Items from a data source
****************************************

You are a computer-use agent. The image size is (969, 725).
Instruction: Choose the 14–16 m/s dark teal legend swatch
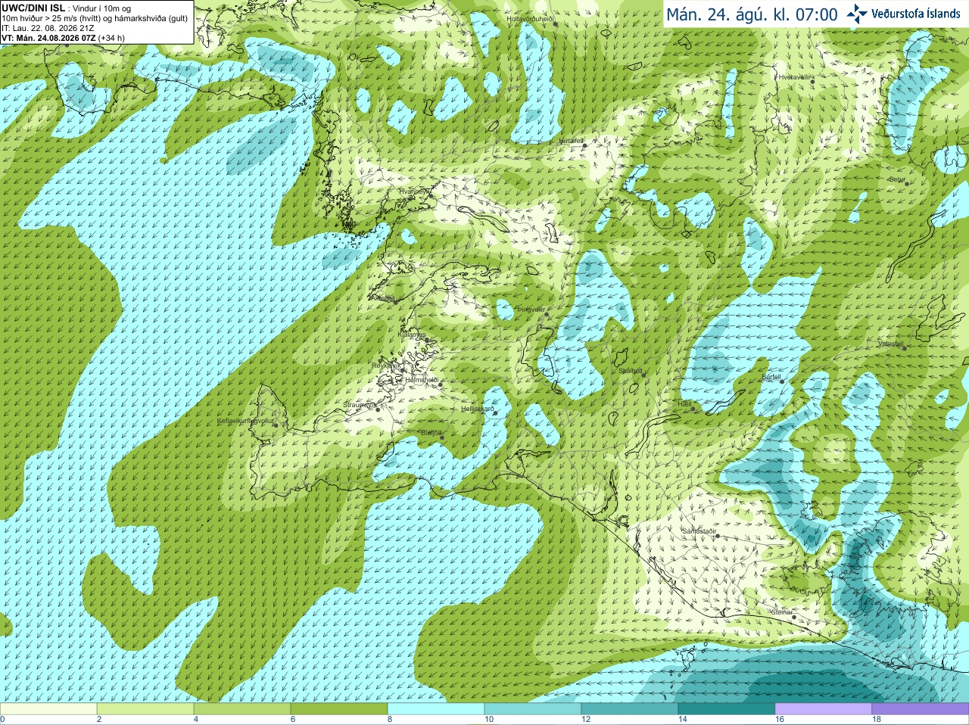click(x=727, y=709)
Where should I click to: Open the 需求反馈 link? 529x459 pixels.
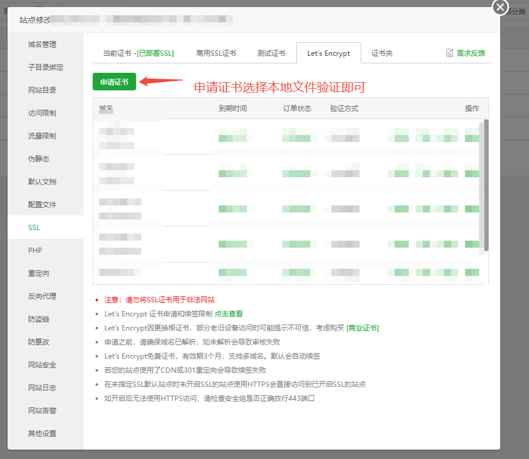(x=470, y=53)
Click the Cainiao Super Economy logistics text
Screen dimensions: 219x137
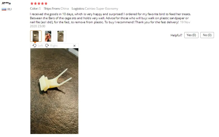click(101, 9)
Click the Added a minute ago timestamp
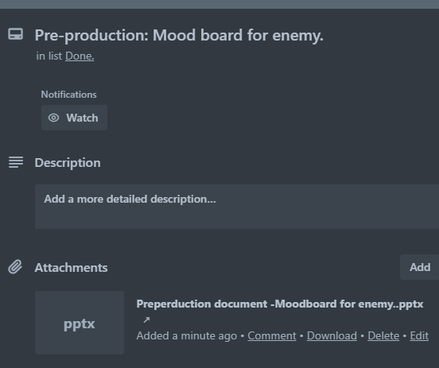 pos(186,335)
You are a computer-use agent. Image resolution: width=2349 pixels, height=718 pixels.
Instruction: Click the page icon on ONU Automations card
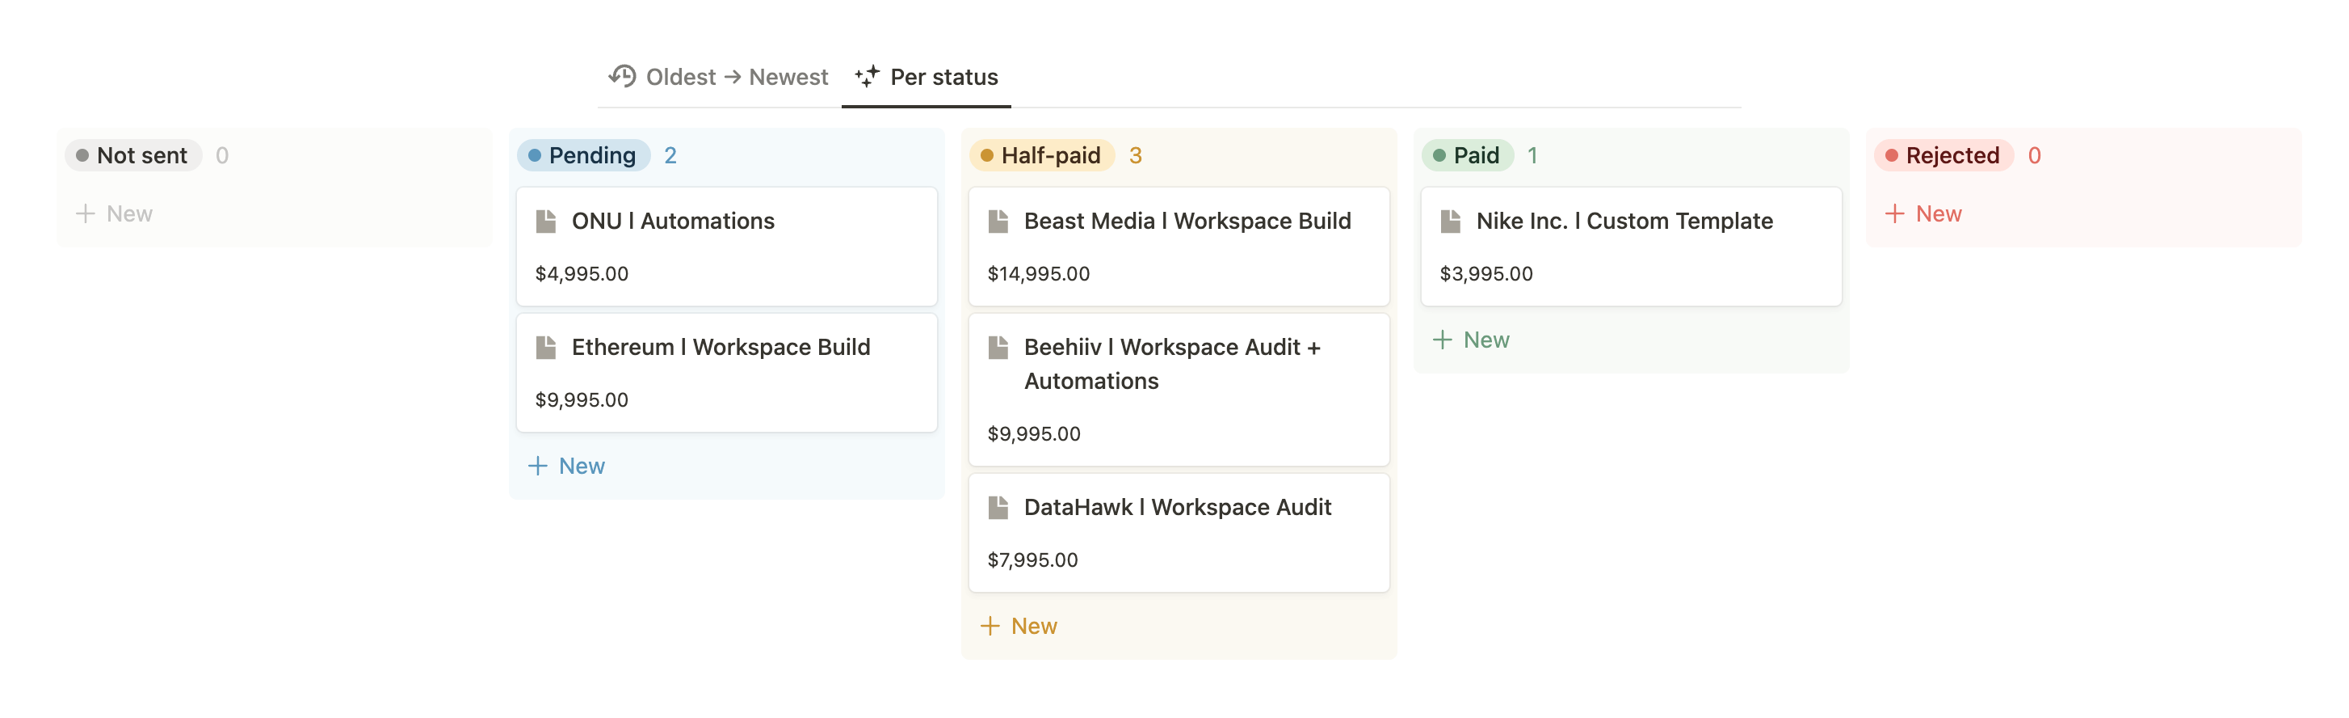(545, 221)
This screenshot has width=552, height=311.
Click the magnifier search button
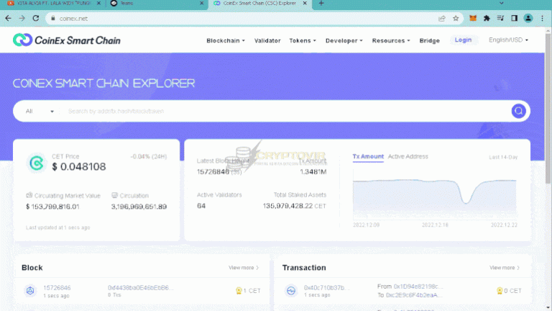click(x=518, y=111)
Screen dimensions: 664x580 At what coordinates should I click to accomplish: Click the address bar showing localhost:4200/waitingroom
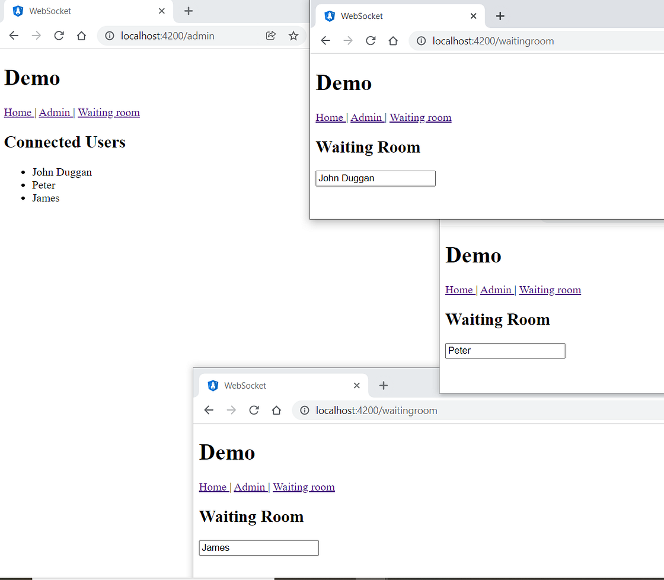[x=505, y=41]
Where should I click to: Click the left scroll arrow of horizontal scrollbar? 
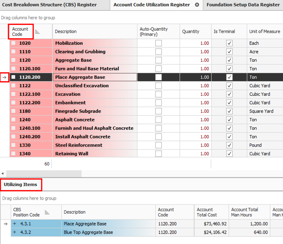click(2, 174)
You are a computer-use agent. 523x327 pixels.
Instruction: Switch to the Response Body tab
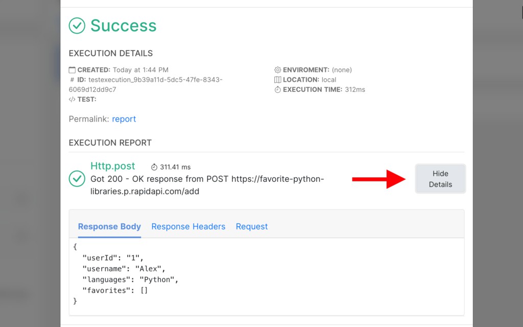(x=109, y=226)
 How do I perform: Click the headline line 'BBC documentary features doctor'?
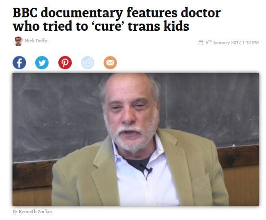[x=116, y=13]
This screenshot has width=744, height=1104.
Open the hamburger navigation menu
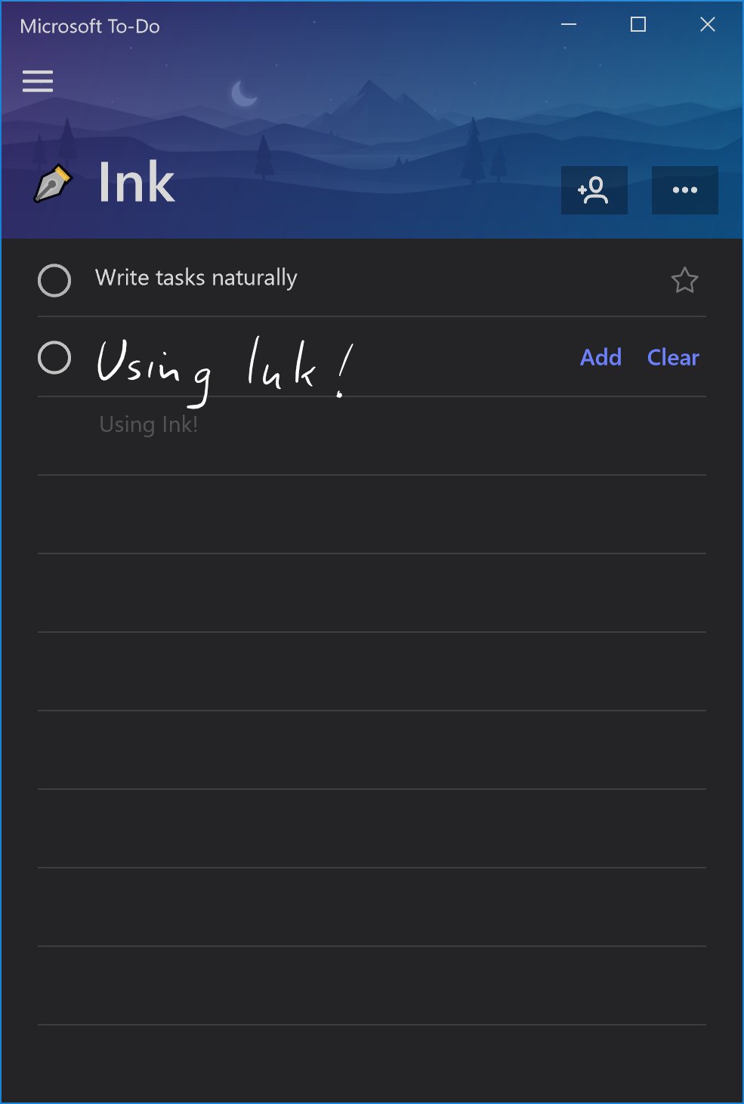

****************************************

What must be output is the exact run of lines from the one holding "You are a computer-use agent. 523x327 pixels." through the end of the entries above, both ends included, minus the pictures.

* ANSWER SECTION *
You are a computer-use agent. 523x327 pixels.
Instruction: Switch to the Response Body tab
(x=109, y=226)
 How do I perform: Click the headline line 'BBC documentary features doctor'?
[x=116, y=13]
This screenshot has width=744, height=1104.
Open the hamburger navigation menu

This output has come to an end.